Updated

Warning: The following report contains graphic content.

STROUDSBURG, Pa. -- No one disputes that former U.N. chief weapons inspector and prominent Iraq war critic Scott Ritter entered an adult chat room two years ago, traded sexually graphic messages and performed a sex act on himself in front of a webcam.

What the jury in Ritter's online sex-sting trial must decide is whether he thought the person on the other end of the chat was a 15-year-old girl.

A police detective testified Tuesday that Ritter initiated a sexually explicit conversation with him in a Yahoo chat room in February 2009, and that he told Ritter at the beginning of the conversation that he was a 15-year-old girl named Emily.

Barrett Township police Detective Ryan Venneman told jurors that Ritter gave him his cellphone number and began masturbating on a video chat. Ritter briefly shut down the webcam after the detective repeated that he was 15, typing that he "didn't want any trouble," but soon restarted the camera and masturbated to completion, the detective testified.

Prosecutors played an extremely graphic 20-minute video of the encounter for the jury.

In his opening statement, defense attorney Gary Kohlman told the jury that Ritter, a former Marine who served in the 1991 Gulf War, is a "decorated military hero" who didn't believe he was chatting with an underage girl.

"There will not be a shred of evidence that Mr. Ritter in his entire life ever has had an inappropriate conversation with a minor," Kohlman said.

"There is not a shred of evidence that he has ever had or looked at child pornography. ... Ritter at no stage in his chat with Officer Venneman ever once believed that he was doing anything other than speaking and chatting with an adult," Kohlman said.

According to Venneman's testimony, Ritter called the exchange a "fantasy" after the detective identified himself as an undercover officer.

"You know you're in a lot of trouble," Venneman typed, according to a transcript of the chat read in court.

"Huh?" Ritter replied.

"I'm an undercover police officer.

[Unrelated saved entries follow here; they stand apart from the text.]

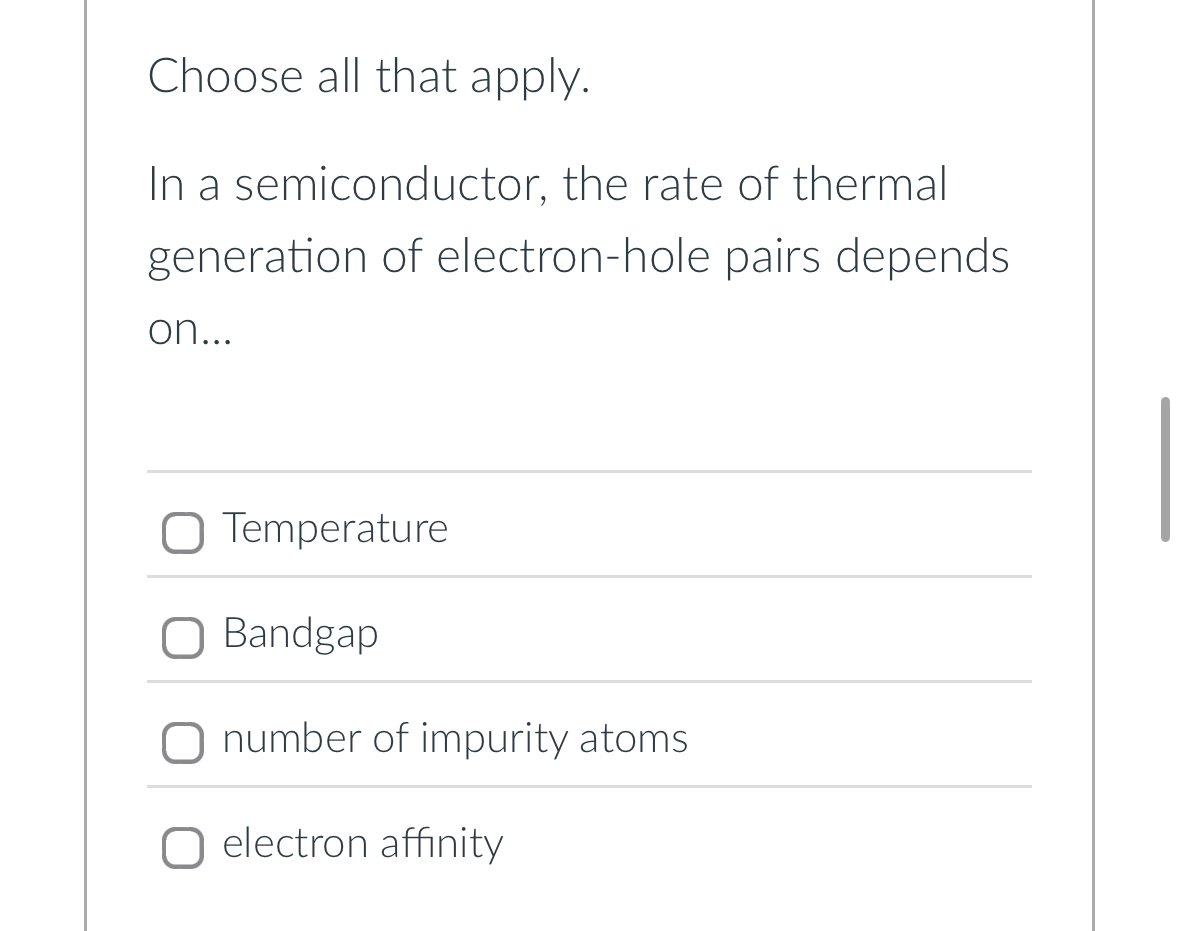Select the electron affinity label text
The image size is (1179, 931).
click(362, 844)
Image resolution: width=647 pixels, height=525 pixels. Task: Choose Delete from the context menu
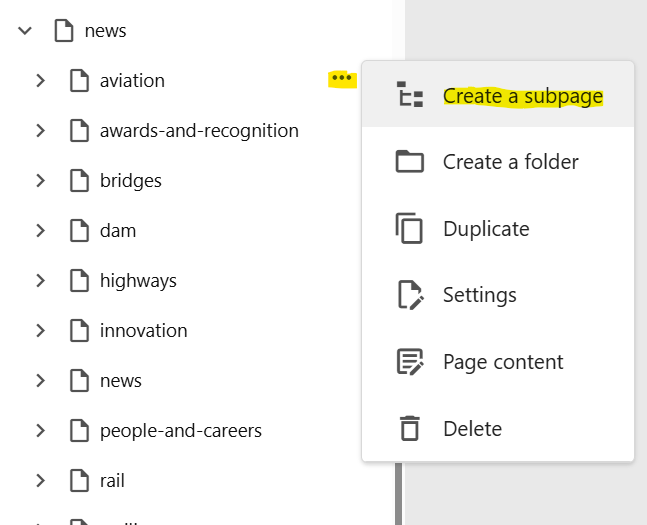coord(472,429)
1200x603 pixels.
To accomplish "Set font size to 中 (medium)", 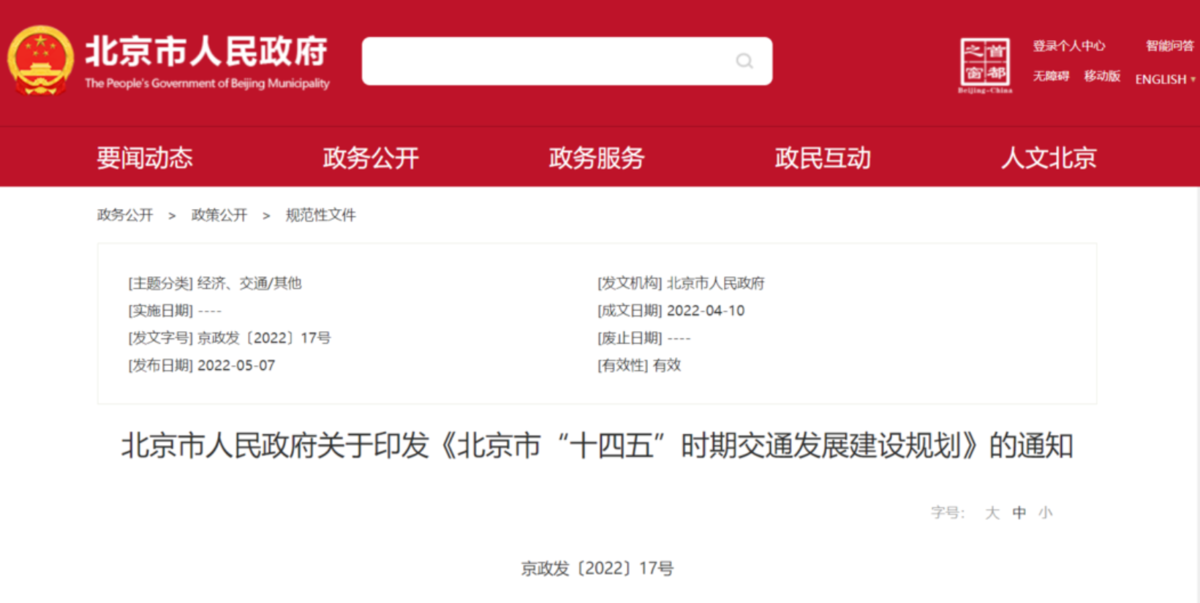I will point(1016,511).
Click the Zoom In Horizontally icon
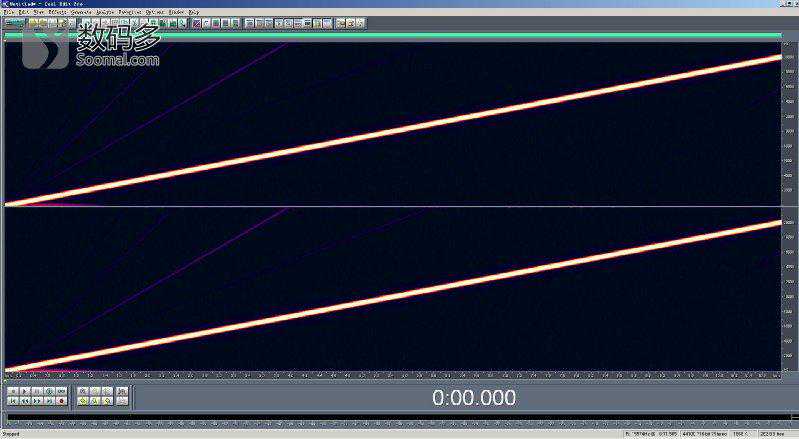The width and height of the screenshot is (799, 439). (x=83, y=390)
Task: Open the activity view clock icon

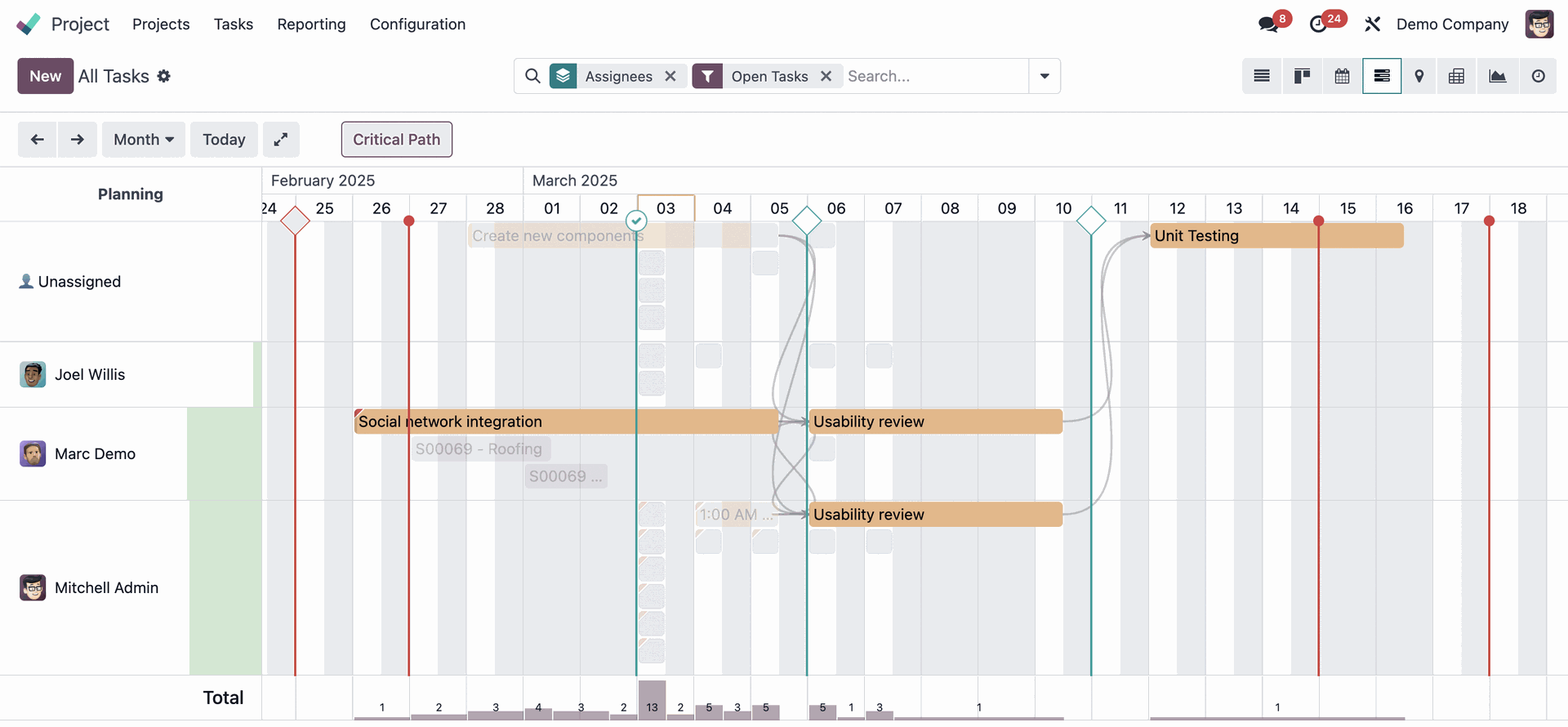Action: pyautogui.click(x=1538, y=76)
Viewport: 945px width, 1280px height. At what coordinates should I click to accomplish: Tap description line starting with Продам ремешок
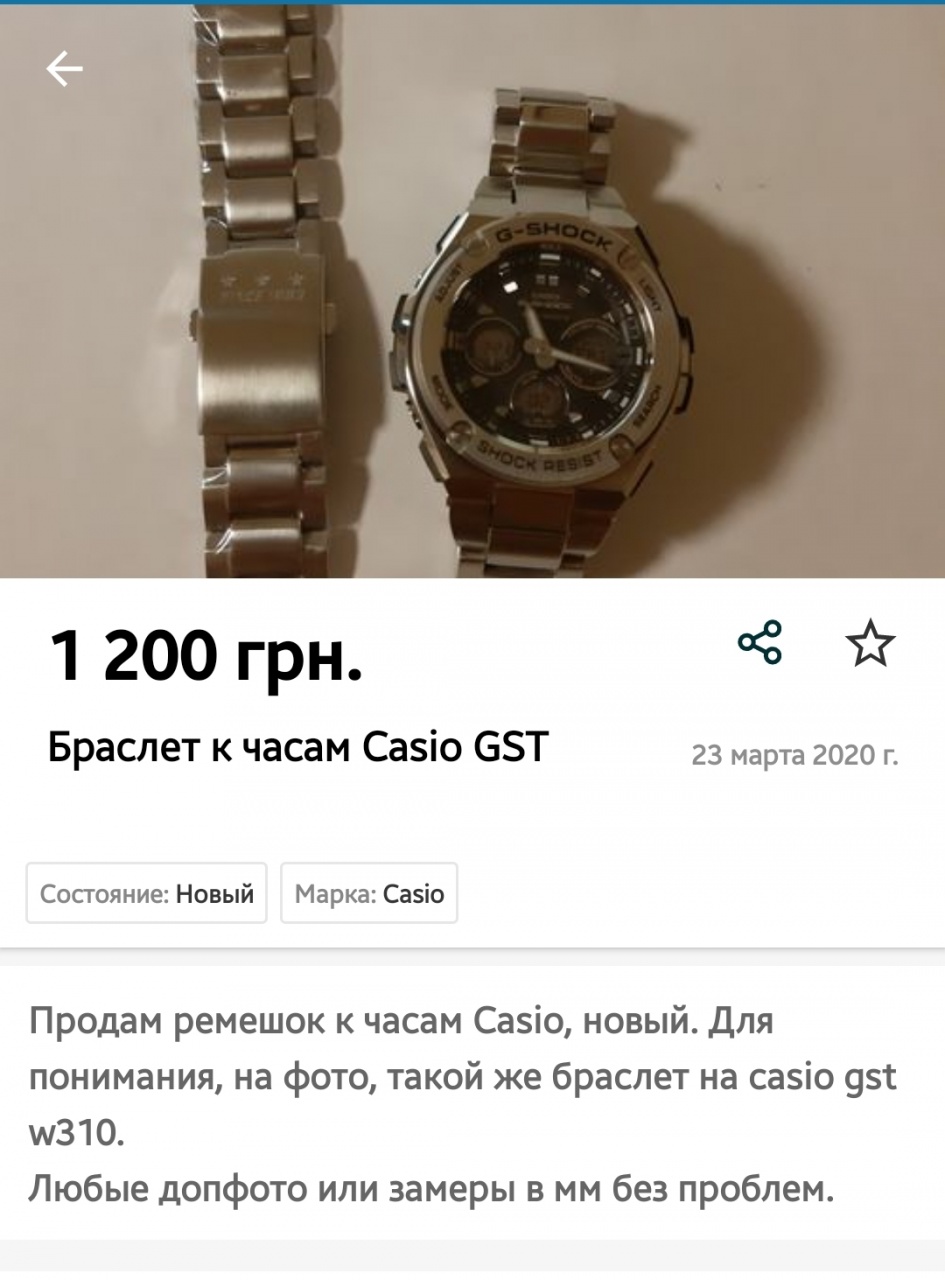[402, 1022]
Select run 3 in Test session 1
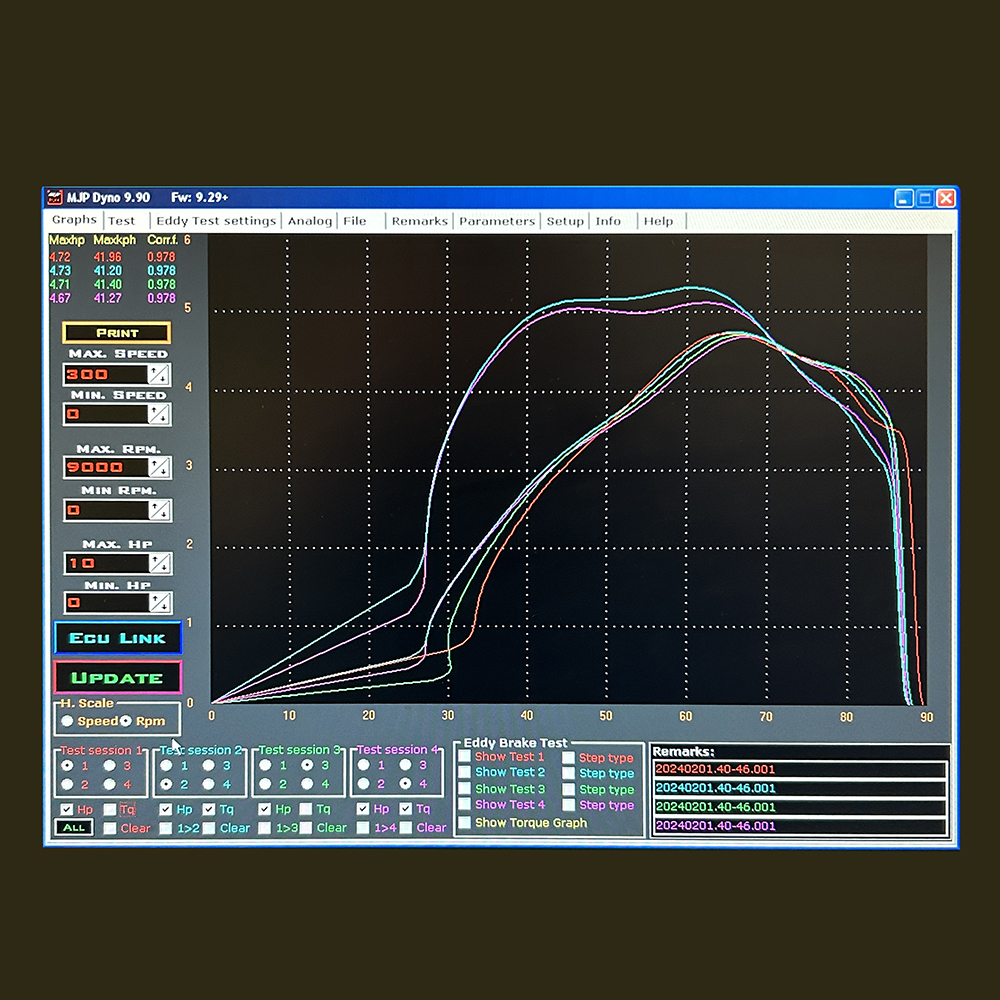The image size is (1000, 1000). click(110, 765)
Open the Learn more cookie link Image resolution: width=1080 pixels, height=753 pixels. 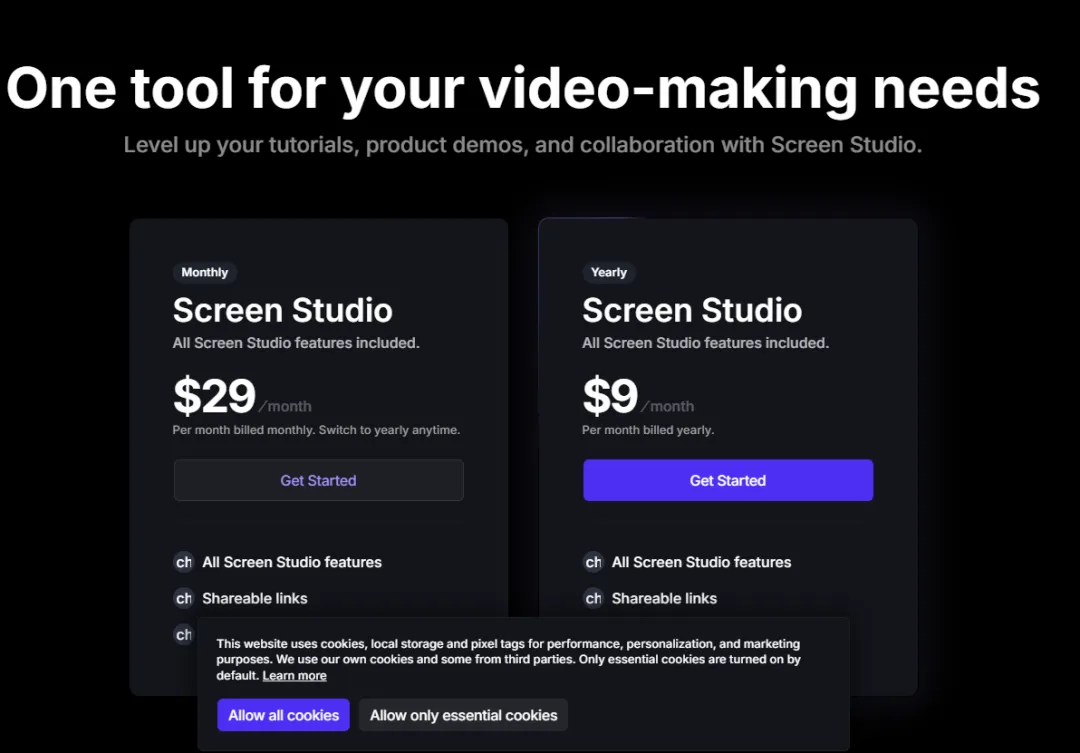(x=294, y=676)
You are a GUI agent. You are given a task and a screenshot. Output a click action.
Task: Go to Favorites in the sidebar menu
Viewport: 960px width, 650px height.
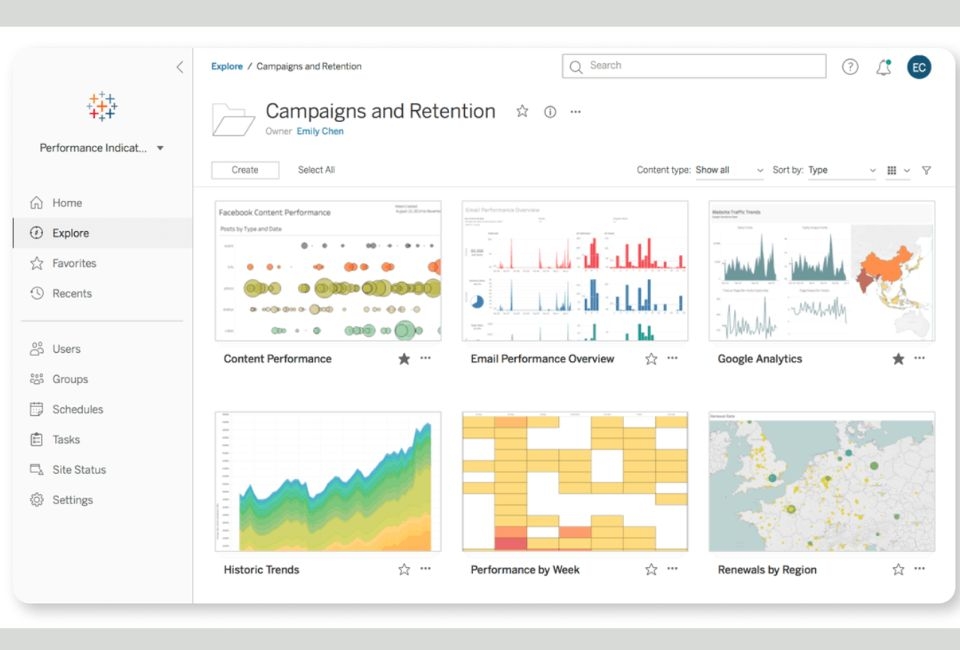point(72,263)
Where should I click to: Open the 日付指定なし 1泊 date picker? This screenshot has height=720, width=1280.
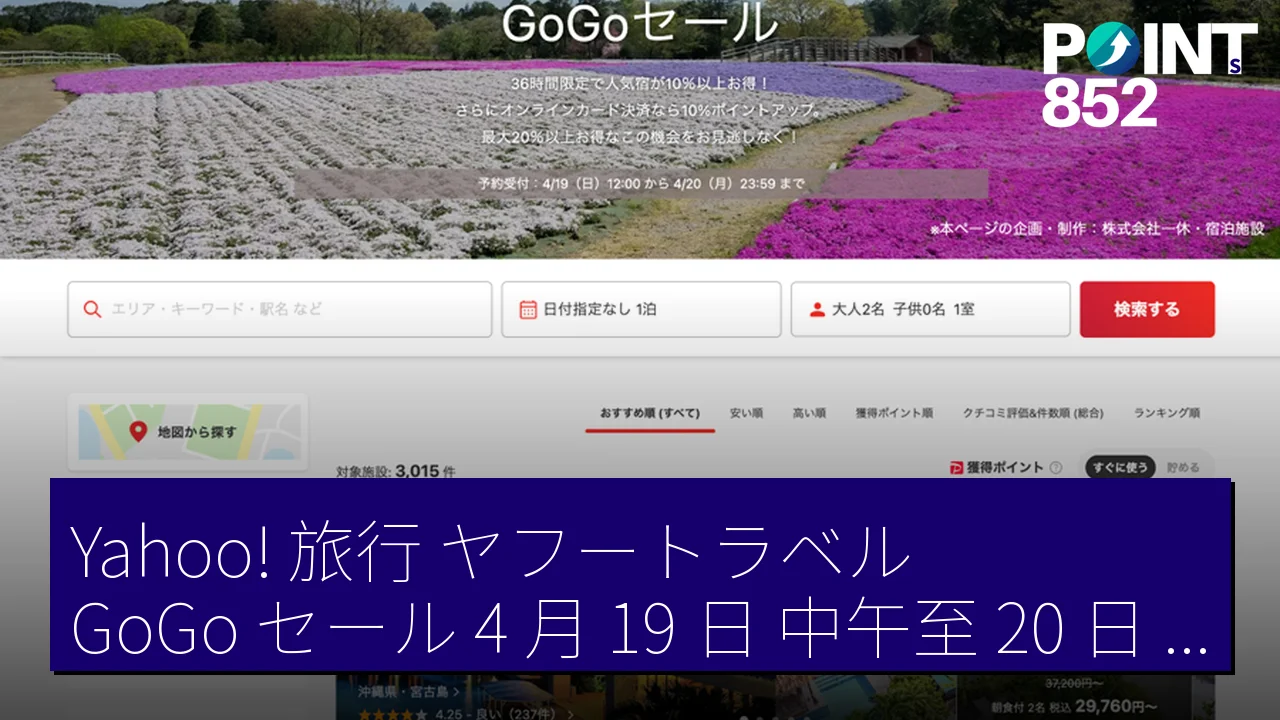click(x=640, y=310)
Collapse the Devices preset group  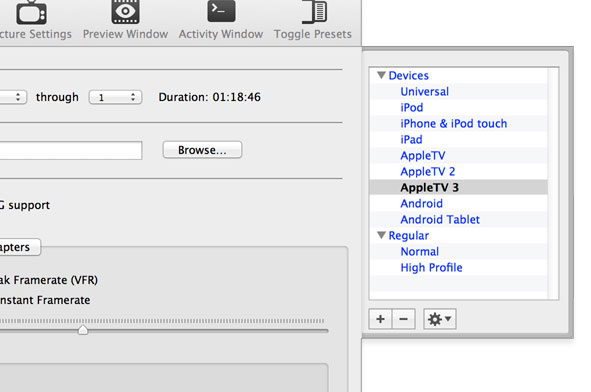point(381,75)
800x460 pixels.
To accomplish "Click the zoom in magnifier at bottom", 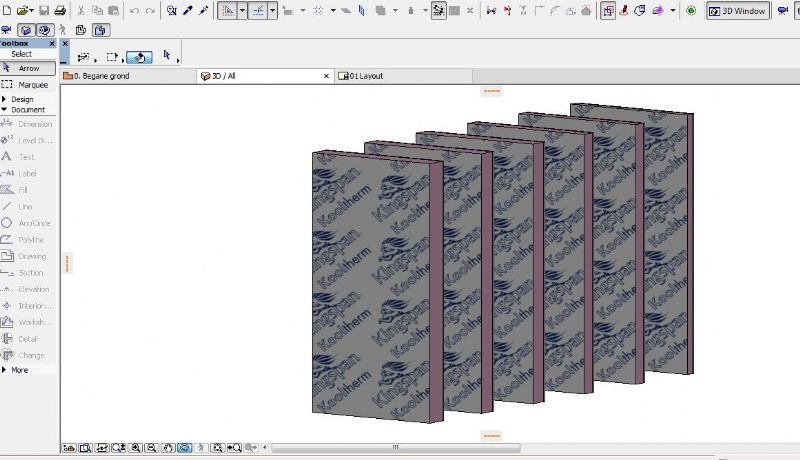I will coord(134,448).
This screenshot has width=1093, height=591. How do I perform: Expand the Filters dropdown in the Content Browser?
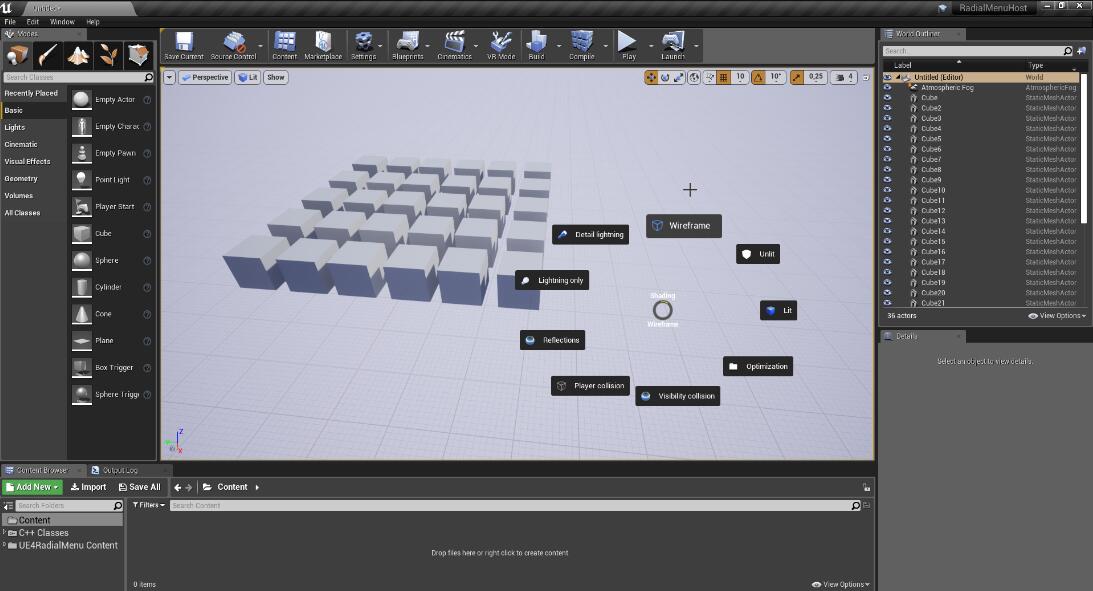[149, 506]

You need to call me ASAP."

Ritter immediately denied he had committed a crime, according to the transcript.

"No one under 18 can access this chat room. ... I don't think you're 15. Never did. It was all fantasy ... As far as I know you're a 56-year-old housewife," he typed.

Ritter, 49, of Delmar, N.Y., was the U.N.'s chief weapons inspector in Iraq following the Gulf War. He accused the United States and U.N. of failing to take action when Iraq blocked inspectors from suspected weapons sites and later became an outspoken critic of the Iraq war, insisting the country had destroyed its weapons of mass destruction.

Ritter is charged with unlawful contact with a minor and other counts in the Pennsylvania case.

A decade ago, Ritter was charged in New York with trying to set up a meeting with an undercover police officer posing as a 16-year-old girl. Those charges were later dropped, and Ritter said in 2003 that he believed the case was designed to silence his war criticism.

Monroe County prosecutors told jurors they will hear evidence about that case. But Kohlman said Ritter had been in a "dark period" in his life -- depressed over being called unpatriotic for his criticism of American policy on Iraq -- and drove to the meeting in New York in hopes of getting caught by police.

Ritter is expected to testify in his own defense.